Отец. Тебе на ночь нельзя. Выпьешь чаю.
Кеша. Ну вот… и чего же тогда было спрашивать…
Отец встаёт из-за стола с чашками в руках, а Андрей говорит Кеше:
— Как доделаешь уроки — приходи. В коробочку сыграем.
Кеша обрадовался.
— Ага, — говорит он. — Должен же я взять реванш за вчерашнее!
— Реванш, — смеётся Андрей. — Ух ты, реваншист…
Темно в комнате Андрея. Только настольная лампа. Спичечный коробок посреди пустого письменного стола.
У открытых балконных дверей стоит Андрей и курит. Вдруг закашлялся.
Кашляет он долго, заходясь, морщась и сгинаясь.
— Тьфу, чёрт, — переводит он дух. — Ёлки-палки.
Тяжело сплёвывает и отбрасывает сигарету. Постоял немного и опять закурил.

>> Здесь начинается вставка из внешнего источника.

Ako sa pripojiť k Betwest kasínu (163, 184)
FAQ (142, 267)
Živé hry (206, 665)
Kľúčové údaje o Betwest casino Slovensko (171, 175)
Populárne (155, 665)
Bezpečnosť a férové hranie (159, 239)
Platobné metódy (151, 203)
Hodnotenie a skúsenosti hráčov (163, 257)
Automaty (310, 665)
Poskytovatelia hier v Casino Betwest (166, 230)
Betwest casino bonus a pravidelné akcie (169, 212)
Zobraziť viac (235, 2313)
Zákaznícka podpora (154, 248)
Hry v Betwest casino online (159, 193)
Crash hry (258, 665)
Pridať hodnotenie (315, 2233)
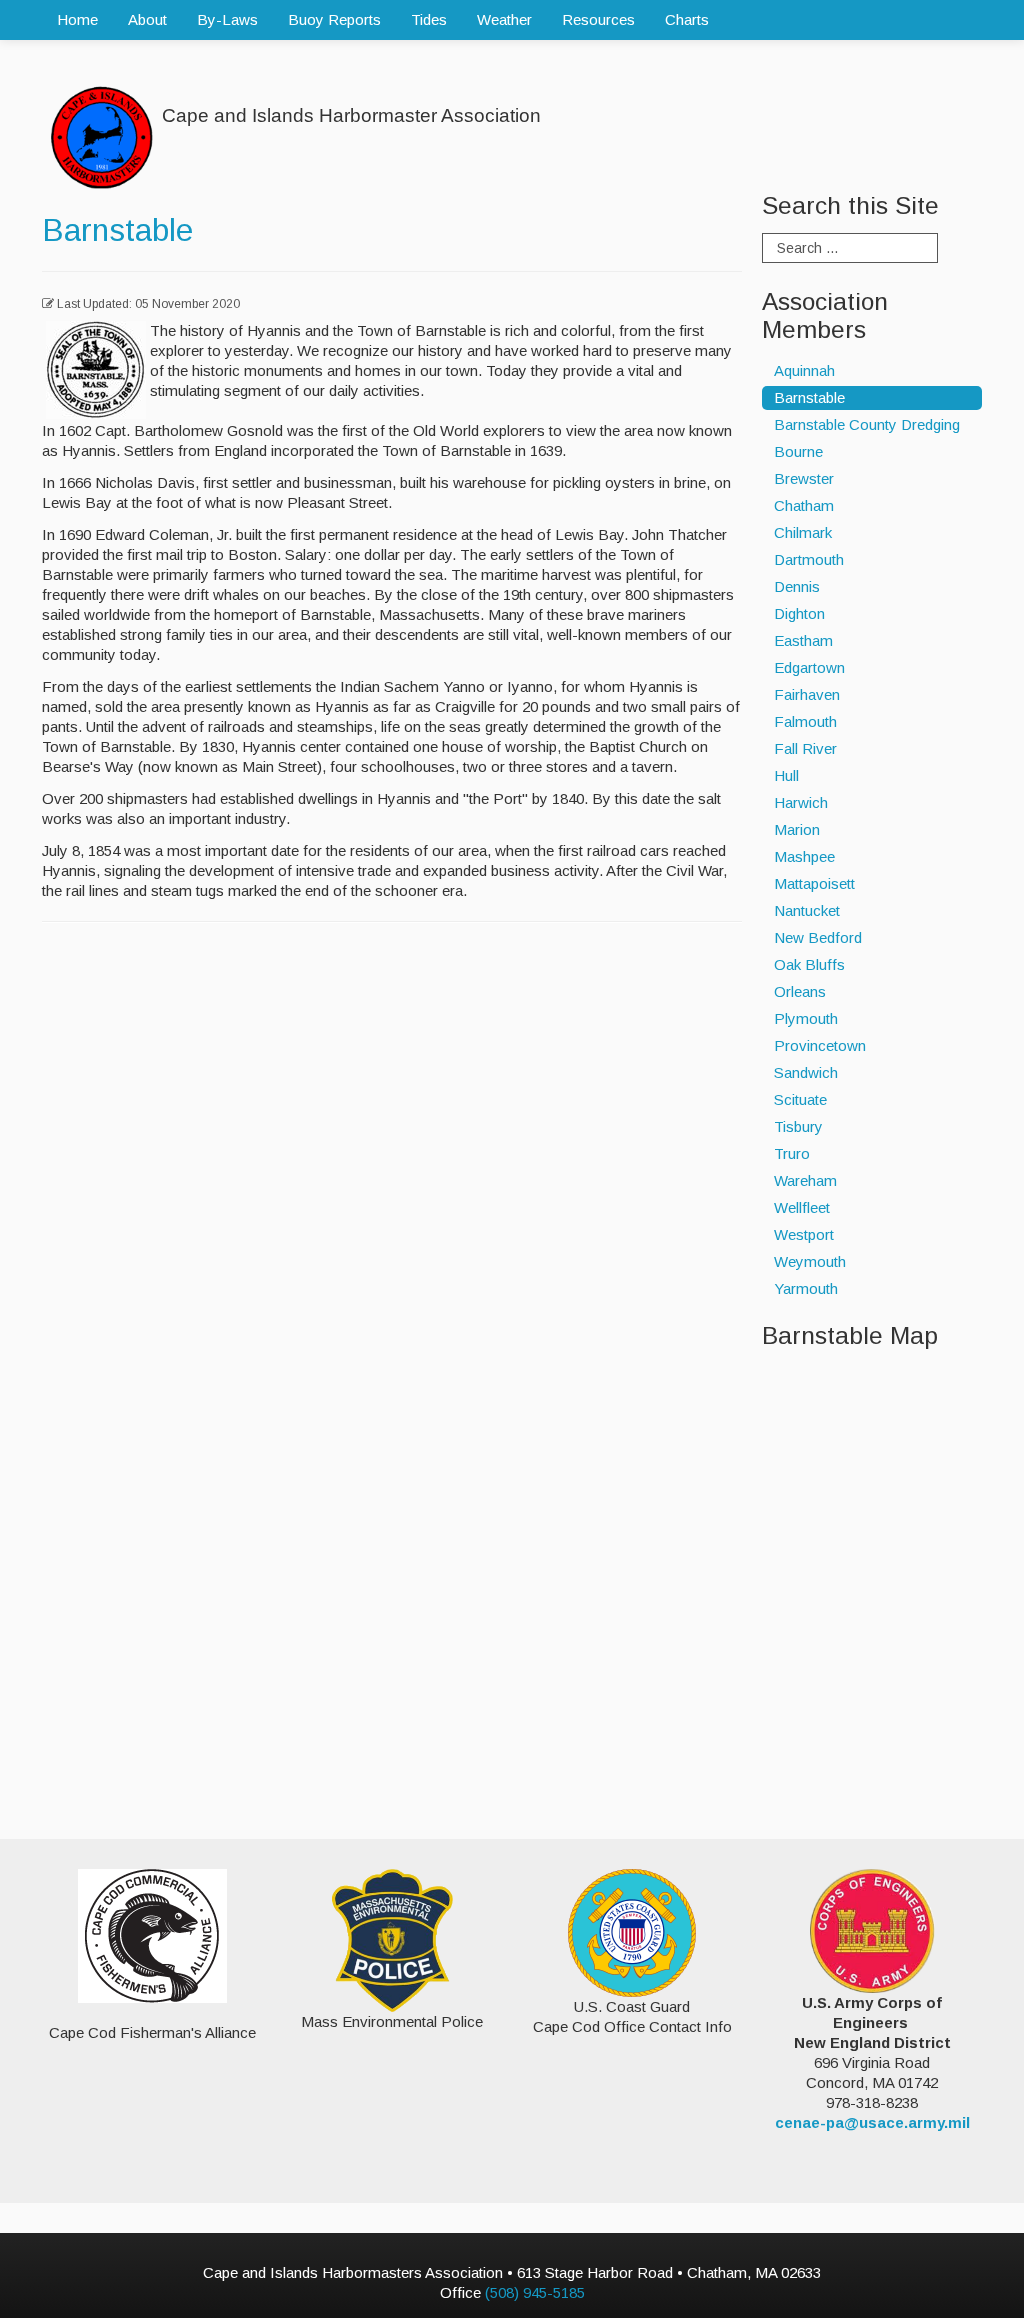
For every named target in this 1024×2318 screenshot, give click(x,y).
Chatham (804, 505)
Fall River (805, 748)
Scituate (800, 1099)
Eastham (803, 640)
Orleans (800, 991)
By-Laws (227, 19)
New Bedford (818, 937)
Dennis (797, 586)
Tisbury (798, 1126)
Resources (598, 19)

…Сразу за балконной дверью начиналась ночь…
Черно.
Потом телефонный звонок.
Рука нашаривает телефонную трубку.
Андрей садится в постели.
— Да, я.
А?
Здоров.
В такую рань…
Неужели уже десять?
На занятия? Нет, не иду… ну их в баню… погода клёвая…
Что?
Когда?
У кого?
По сколько?
Что?
Скидываемся по сколько?
А-а…
Ну?
Да-да…
Да, конечно.
Сам позвони.
Ну ладно, позвоню.
Да.
Пока.
Угу.
До завтра!
Он кладёт трубку, закуривает и включает магнитофон.
Песня «Червоных гитар» — «Не задирай носа».
Утро.
Солнечные квадраты на полу.
День начался.
Андрей сидит на перилах и курит.
Хороший солнечный день.
Троллейбусная остановка.
Иногда он поглядывает на часы.
Окурок не выкинул — сразу прикурил следующую сигарету.
Вот и Света приехала.
— Здравствуй, маленькая.
— Здравствуй… извини, я опоздала…
— Чепуха, о чём ты говоришь…
— Да понимаешь, троллейбуса долго не было…
Он поцеловал её в лоб, взял её сумку, и они пошли рука в руке.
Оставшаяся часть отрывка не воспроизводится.